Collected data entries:
........

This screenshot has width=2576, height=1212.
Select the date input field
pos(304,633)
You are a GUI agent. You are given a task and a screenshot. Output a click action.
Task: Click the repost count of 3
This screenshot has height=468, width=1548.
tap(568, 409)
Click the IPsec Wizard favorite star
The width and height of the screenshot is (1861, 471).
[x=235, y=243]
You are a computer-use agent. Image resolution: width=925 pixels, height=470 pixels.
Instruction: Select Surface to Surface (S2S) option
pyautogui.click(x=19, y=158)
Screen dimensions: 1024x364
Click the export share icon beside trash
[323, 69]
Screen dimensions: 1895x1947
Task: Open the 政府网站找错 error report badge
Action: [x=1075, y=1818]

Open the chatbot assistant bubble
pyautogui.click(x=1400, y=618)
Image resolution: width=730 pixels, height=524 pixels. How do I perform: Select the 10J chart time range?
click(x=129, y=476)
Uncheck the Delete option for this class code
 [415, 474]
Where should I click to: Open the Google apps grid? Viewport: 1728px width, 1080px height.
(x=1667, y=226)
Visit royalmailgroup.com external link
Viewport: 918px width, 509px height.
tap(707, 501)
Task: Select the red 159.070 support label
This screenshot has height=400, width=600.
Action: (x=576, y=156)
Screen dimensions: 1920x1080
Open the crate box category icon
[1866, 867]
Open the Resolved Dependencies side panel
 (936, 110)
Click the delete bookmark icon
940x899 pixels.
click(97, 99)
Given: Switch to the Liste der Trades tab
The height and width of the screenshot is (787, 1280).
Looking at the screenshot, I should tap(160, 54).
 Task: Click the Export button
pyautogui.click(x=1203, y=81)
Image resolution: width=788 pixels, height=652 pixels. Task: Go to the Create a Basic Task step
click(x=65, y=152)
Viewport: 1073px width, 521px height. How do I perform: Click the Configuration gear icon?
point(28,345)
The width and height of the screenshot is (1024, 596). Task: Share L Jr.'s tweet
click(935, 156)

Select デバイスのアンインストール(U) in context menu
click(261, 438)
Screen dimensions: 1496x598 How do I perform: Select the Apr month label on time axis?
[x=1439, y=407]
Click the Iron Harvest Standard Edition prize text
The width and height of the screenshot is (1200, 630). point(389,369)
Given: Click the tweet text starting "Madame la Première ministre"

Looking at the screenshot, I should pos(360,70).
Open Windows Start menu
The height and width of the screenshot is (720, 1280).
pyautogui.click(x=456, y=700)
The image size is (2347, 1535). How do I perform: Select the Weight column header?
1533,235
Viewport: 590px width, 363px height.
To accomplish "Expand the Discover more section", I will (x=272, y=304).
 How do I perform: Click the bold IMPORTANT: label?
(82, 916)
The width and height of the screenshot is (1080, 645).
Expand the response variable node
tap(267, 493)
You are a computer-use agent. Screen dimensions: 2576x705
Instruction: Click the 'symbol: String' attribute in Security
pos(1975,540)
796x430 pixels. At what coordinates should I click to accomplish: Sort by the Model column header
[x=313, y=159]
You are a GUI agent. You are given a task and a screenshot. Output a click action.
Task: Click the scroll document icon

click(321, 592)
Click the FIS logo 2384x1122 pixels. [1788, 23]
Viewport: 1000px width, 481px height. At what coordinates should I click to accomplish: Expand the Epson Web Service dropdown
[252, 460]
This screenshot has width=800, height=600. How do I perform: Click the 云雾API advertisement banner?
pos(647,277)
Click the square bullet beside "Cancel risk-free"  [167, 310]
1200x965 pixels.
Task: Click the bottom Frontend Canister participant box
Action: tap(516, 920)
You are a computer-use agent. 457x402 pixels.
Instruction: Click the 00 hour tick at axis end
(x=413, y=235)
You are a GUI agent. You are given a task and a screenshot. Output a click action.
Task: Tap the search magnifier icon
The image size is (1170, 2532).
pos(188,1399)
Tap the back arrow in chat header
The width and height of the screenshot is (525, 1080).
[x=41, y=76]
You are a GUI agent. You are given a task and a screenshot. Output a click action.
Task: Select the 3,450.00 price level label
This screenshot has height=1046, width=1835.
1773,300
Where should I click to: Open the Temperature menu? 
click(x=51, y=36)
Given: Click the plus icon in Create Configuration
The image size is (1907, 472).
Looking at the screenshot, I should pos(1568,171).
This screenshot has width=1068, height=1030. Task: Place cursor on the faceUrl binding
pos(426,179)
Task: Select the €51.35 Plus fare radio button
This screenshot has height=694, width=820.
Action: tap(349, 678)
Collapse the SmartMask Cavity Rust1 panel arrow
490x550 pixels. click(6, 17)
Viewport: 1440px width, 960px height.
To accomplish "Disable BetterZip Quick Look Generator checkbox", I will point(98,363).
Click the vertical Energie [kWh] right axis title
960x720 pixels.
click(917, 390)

........

Task prompt: This calls for an exact transcription of every entry above.

Exercise response:
This screenshot has width=2576, height=1212.
Select the date input field
pos(304,633)
You are a GUI agent. You are given a task and a screenshot. Output a click action.
Task: Click the repost count of 3
This screenshot has height=468, width=1548.
tap(568, 409)
Click the IPsec Wizard favorite star
The width and height of the screenshot is (1861, 471).
[x=235, y=243]
You are a computer-use agent. Image resolution: width=925 pixels, height=470 pixels.
Instruction: Select Surface to Surface (S2S) option
pyautogui.click(x=19, y=158)
Screen dimensions: 1024x364
Click the export share icon beside trash
[323, 69]
Screen dimensions: 1895x1947
Task: Open the 政府网站找错 error report badge
Action: [x=1075, y=1818]

Open the chatbot assistant bubble
pyautogui.click(x=1400, y=618)
Image resolution: width=730 pixels, height=524 pixels. How do I perform: Select the 10J chart time range?
click(x=129, y=476)
Uncheck the Delete option for this class code
 [415, 474]
Where should I click to: Open the Google apps grid? Viewport: 1728px width, 1080px height.
(x=1667, y=226)
Visit royalmailgroup.com external link
Viewport: 918px width, 509px height.
tap(707, 501)
Task: Select the red 159.070 support label
This screenshot has height=400, width=600.
Action: (x=576, y=156)
Screen dimensions: 1920x1080
Open the crate box category icon
[1866, 867]
Open the Resolved Dependencies side panel
 (936, 110)
Click the delete bookmark icon
940x899 pixels.
click(97, 99)
Given: Switch to the Liste der Trades tab
The height and width of the screenshot is (787, 1280).
Looking at the screenshot, I should tap(160, 54).
 Task: Click the Export button
pyautogui.click(x=1203, y=81)
Image resolution: width=788 pixels, height=652 pixels. Task: Go to the Create a Basic Task step
click(x=65, y=152)
Viewport: 1073px width, 521px height. How do I perform: Click the Configuration gear icon?
point(28,345)
The width and height of the screenshot is (1024, 596). Task: Share L Jr.'s tweet
click(935, 156)

Select デバイスのアンインストール(U) in context menu
click(261, 438)
Screen dimensions: 1496x598 How do I perform: Select the Apr month label on time axis?
[x=1439, y=407]
Click the Iron Harvest Standard Edition prize text
The width and height of the screenshot is (1200, 630). point(389,369)
Given: Click the tweet text starting "Madame la Première ministre"

Looking at the screenshot, I should pos(360,70).
Open Windows Start menu
The height and width of the screenshot is (720, 1280).
pyautogui.click(x=456, y=700)
The image size is (2347, 1535). How do I perform: Select the Weight column header?
1533,235
Viewport: 590px width, 363px height.
To accomplish "Expand the Discover more section", I will (x=272, y=304).
 How do I perform: Click the bold IMPORTANT: label?
(82, 916)
The width and height of the screenshot is (1080, 645).
Expand the response variable node
tap(267, 493)
You are a computer-use agent. Screen dimensions: 2576x705
Instruction: Click the 'symbol: String' attribute in Security
pos(1975,540)
796x430 pixels. At what coordinates should I click to accomplish: Sort by the Model column header
[x=313, y=159]
You are a GUI agent. You are given a task and a screenshot. Output a click action.
Task: Click the scroll document icon

click(321, 592)
Click the FIS logo 2384x1122 pixels. [1788, 23]
Viewport: 1000px width, 481px height. At what coordinates should I click to accomplish: Expand the Epson Web Service dropdown
[252, 460]
This screenshot has width=800, height=600. How do I perform: Click the 云雾API advertisement banner?
pos(647,277)
Click the square bullet beside "Cancel risk-free"  [167, 310]
1200x965 pixels.
Task: Click the bottom Frontend Canister participant box
Action: tap(516, 920)
You are a computer-use agent. 457x402 pixels.
Instruction: Click the 00 hour tick at axis end
(x=413, y=235)
You are a GUI agent. You are given a task and a screenshot. Output a click action.
Task: Tap the search magnifier icon
The image size is (1170, 2532).
pos(188,1399)
Tap the back arrow in chat header
The width and height of the screenshot is (525, 1080).
[x=41, y=76]
You are a GUI agent. You are given a task and a screenshot. Output a click action.
Task: Select the 3,450.00 price level label
This screenshot has height=1046, width=1835.
1773,300
Where should I click to: Open the Temperature menu? 
click(x=51, y=36)
Given: Click the plus icon in Create Configuration
The image size is (1907, 472).
Looking at the screenshot, I should pos(1568,171).
This screenshot has width=1068, height=1030. Task: Place cursor on the faceUrl binding
pos(426,179)
Task: Select the €51.35 Plus fare radio button
This screenshot has height=694, width=820.
Action: tap(349, 678)
Collapse the SmartMask Cavity Rust1 panel arrow
490x550 pixels. click(6, 17)
Viewport: 1440px width, 960px height.
To accomplish "Disable BetterZip Quick Look Generator checkbox", I will point(98,363).
Click the vertical Energie [kWh] right axis title
960x720 pixels.
click(917, 390)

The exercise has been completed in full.